The condition variable sequence is a little bit trickier. A signal to a condition variable with no waiters is a fast early exit, but we have to grab the spin lock twice if we signal someone. The condition wait is the painful part. pthread_cond_wait has to reacquire the locking mutex once the waiter is signaled. This is the source of the deadlock; if a lot of messages are written to a lot of worker threads at once, the worker threads bottleneck trying to reacquire the mutex that is tied to the condition variable that woke them up.
Better With Semaphores
When using the atomic semaphore/critical section design, the advantage we get is significantly finer-grained locking. The lock on our message queue now only protects the queue items themselves, and is never held while we are inside pthread code. This gets us through significantly faster. It is inevitable that if we are going to queue work to many threads via one queue, there's going to be some bottleneck trying to get the messages out. This design minimizes the cost of getting a message out and thus minimizes the serialization path.
(Shark doesn't have quite the res to measure it in the code example I have running now, but I suspect that some of the cost still in the system is the spin time waiting for messages to be pulled.)
Part of the win here is that we are using a spin lock rather than a sleep lock on the message queue; while the pthread mutex will fast-case when uncontested, it will always sleep the thread if even two threads are trying to acquire the mutex. If the protected piece of code is only a few instructions, a spin is a lot cheaper than the system call to block on a semaphore.
Better Throughput When Pre-Queued
One of the things that made the old design go haywire in the version 10 test case was that it was a two-level set of messsage queues, with the main job list containing a message to go check another queue for the actual work. (Believe it or not there is a good design reason for this, but that's another post.) In this two-level design the semaphore + critical section hits its fast case. The second queue is already full by the time we start waking up workers. Therefore the second queue's semaphore is positive, which means that the decrement in the message dequeue will hit the fast atomic operations case and be non-blocking. The workers then simply have to grab the spin lock, pop the message, and be done.
(Again, the pthread implementation can fast-case when the mutex is uncontested, but it doesn't spin.)
To forestall the comments: this is not a criticism of the performance of pthread condition variables and mutices; performance could certainly also have been boosted by using a different set of pthread synchronizers. It is mainly an observation that, because the pthread mutex is heavier than a spin lock, condition variables may be expensive when you wanted a light-weight lock but didn't get one.
Future Performance Boosts
There is one additional performance boost I have been looking at, although I am not sure when I will put it into place. The message queue (which is a lock around an STL list right now**) could be replaced with a ring buffer FIFO. With the FIFO design we would maintain:
- A pair of semaphores, counting filled and free entries. Reading/writing blocks until the needed filled/free entry is available.

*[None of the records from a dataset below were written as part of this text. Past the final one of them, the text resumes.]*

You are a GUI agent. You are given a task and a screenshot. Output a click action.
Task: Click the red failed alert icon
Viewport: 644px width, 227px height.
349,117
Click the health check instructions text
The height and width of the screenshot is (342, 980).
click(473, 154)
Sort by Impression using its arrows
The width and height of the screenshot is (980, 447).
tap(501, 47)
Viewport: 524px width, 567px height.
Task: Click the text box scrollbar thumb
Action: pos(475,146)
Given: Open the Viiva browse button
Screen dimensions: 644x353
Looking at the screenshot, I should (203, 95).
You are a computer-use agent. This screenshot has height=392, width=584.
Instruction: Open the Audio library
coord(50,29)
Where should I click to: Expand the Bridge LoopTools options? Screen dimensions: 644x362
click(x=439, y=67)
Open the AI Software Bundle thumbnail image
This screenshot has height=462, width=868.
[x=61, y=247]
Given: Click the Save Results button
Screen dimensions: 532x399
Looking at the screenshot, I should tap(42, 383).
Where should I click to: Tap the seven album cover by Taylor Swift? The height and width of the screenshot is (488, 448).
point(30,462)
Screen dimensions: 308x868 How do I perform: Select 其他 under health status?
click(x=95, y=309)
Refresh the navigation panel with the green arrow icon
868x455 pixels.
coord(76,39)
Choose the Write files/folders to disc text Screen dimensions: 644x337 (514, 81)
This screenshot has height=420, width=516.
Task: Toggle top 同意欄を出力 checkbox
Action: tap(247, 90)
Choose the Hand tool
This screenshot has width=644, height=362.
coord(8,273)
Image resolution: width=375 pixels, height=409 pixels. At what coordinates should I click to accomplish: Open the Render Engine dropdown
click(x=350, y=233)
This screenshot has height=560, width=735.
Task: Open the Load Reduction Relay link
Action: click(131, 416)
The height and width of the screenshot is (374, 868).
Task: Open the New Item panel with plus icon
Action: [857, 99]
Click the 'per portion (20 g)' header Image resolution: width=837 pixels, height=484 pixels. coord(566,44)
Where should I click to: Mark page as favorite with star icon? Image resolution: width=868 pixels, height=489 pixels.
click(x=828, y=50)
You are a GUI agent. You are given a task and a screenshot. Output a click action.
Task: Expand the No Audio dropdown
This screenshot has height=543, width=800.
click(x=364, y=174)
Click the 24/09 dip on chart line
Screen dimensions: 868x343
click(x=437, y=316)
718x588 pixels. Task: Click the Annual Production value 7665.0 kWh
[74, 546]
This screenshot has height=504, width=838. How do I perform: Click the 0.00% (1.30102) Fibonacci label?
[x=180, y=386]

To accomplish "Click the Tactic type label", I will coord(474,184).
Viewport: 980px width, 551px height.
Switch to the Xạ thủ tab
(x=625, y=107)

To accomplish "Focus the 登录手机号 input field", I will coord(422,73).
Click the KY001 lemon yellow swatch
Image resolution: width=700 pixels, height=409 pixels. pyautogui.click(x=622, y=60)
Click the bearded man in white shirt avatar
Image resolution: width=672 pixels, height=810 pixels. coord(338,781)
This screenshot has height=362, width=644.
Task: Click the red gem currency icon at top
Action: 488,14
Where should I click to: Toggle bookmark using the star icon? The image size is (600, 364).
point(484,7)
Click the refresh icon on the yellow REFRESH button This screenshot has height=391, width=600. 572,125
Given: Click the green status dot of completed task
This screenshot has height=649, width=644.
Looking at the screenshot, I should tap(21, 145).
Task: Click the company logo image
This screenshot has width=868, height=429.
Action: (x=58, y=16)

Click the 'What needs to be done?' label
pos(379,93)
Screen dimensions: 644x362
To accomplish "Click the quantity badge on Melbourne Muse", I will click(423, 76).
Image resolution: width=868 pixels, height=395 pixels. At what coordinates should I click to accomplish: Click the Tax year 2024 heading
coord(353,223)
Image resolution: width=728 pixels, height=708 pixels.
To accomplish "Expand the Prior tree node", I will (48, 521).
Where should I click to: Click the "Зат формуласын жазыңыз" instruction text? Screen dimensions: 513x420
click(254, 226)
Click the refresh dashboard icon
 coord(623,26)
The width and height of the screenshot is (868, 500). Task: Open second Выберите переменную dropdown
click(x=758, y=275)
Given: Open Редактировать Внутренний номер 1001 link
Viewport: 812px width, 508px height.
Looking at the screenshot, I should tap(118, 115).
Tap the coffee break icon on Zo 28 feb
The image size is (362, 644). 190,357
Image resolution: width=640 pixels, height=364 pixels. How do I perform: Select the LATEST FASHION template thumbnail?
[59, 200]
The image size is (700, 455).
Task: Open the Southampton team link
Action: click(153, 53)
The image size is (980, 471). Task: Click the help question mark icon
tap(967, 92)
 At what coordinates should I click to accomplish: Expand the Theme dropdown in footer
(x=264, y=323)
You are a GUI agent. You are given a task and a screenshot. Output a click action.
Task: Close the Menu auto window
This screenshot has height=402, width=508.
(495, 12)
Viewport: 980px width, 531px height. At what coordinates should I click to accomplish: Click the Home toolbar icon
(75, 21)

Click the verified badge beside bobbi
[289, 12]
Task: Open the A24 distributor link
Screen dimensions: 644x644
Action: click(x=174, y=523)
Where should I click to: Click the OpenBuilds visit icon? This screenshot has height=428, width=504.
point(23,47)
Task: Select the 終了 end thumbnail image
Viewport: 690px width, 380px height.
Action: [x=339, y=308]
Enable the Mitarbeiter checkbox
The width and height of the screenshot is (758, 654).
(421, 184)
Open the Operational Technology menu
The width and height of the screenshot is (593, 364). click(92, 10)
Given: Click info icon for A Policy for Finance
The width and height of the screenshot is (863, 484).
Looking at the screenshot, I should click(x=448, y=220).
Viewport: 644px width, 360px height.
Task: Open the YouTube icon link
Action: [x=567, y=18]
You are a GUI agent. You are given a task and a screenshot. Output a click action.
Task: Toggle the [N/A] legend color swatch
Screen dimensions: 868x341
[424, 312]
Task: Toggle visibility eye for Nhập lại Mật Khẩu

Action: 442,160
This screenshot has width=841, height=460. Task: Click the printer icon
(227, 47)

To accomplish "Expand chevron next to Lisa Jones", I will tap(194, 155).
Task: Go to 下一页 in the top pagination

- Atomic read/write pointers that can be advanced once the semaphore indicates that there is content/free space to advance to.
Two things stop me from dropping this in:
- Our current message queue API assumes that messages can always be written and that writing is reasonably fast. (The current write only needs to acquire a spin lock.) If the ring buffer can fill, we could block indefinitely until space is available, or we have to expose to client code that writes can time out. That's a pretty big change.
- The current queue has a lock-and-edit operation that is used to optimize the case where queued jobs have to be flushed. Since the ring buffer FIFO is lock free, we can't really lock it to inspect/edit it.